> _Problem to work on_
From the listing below, extract every line in which the word "toolbar" appears.

[[ Data extracts open ]]

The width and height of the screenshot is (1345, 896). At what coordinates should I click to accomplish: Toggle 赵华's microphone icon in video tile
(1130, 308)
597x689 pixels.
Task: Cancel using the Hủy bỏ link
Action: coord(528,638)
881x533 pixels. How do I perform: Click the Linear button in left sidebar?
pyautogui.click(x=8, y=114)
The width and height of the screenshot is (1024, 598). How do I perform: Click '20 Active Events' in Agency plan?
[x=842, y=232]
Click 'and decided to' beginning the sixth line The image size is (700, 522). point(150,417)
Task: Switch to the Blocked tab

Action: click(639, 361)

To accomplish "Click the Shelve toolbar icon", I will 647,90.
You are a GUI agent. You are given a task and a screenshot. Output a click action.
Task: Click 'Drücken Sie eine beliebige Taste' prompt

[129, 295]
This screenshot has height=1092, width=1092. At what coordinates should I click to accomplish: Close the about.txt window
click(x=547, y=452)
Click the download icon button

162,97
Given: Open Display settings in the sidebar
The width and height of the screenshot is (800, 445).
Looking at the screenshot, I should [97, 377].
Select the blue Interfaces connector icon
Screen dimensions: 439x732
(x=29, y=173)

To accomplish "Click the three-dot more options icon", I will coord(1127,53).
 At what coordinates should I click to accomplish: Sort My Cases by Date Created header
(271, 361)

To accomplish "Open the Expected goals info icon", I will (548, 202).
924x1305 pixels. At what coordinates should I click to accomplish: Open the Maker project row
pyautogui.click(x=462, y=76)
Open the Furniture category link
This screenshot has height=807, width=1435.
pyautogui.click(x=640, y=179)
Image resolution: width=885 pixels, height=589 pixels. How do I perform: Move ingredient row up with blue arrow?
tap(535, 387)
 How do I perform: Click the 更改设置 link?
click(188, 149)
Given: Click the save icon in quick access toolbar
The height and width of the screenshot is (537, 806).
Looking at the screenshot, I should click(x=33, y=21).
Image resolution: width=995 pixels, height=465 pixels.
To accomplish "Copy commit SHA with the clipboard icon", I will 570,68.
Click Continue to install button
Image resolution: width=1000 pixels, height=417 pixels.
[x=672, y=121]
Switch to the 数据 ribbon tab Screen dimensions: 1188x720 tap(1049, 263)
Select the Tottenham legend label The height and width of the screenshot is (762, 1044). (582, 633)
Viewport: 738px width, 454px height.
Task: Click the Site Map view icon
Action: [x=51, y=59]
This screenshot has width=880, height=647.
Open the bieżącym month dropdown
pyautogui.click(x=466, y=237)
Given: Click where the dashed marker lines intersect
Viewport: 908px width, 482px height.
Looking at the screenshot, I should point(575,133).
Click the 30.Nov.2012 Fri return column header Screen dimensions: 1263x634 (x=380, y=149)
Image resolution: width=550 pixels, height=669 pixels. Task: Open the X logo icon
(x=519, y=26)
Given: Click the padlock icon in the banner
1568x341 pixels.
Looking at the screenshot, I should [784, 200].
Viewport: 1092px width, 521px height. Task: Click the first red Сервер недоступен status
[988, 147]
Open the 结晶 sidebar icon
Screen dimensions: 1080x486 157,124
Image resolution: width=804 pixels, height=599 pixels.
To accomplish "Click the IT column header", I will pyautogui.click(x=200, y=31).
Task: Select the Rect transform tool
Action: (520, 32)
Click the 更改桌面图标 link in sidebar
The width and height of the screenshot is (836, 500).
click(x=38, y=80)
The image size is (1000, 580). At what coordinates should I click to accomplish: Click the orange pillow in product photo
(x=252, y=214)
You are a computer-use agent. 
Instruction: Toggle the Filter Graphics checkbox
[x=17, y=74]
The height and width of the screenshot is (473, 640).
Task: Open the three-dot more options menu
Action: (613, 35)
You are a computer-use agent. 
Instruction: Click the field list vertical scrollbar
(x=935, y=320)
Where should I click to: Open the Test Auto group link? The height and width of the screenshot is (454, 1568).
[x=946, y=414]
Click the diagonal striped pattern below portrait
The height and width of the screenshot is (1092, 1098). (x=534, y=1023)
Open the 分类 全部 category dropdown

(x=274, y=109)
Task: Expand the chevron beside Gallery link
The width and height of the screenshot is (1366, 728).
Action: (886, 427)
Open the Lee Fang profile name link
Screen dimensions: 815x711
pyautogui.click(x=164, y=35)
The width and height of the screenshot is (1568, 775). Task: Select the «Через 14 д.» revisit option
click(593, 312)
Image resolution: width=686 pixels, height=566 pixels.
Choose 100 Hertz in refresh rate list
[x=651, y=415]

[[ Data extracts closed ]]

> _Worked solution_
To accomplish "Click the Shelve toolbar icon", I will 647,90.
Given: Click the save icon in quick access toolbar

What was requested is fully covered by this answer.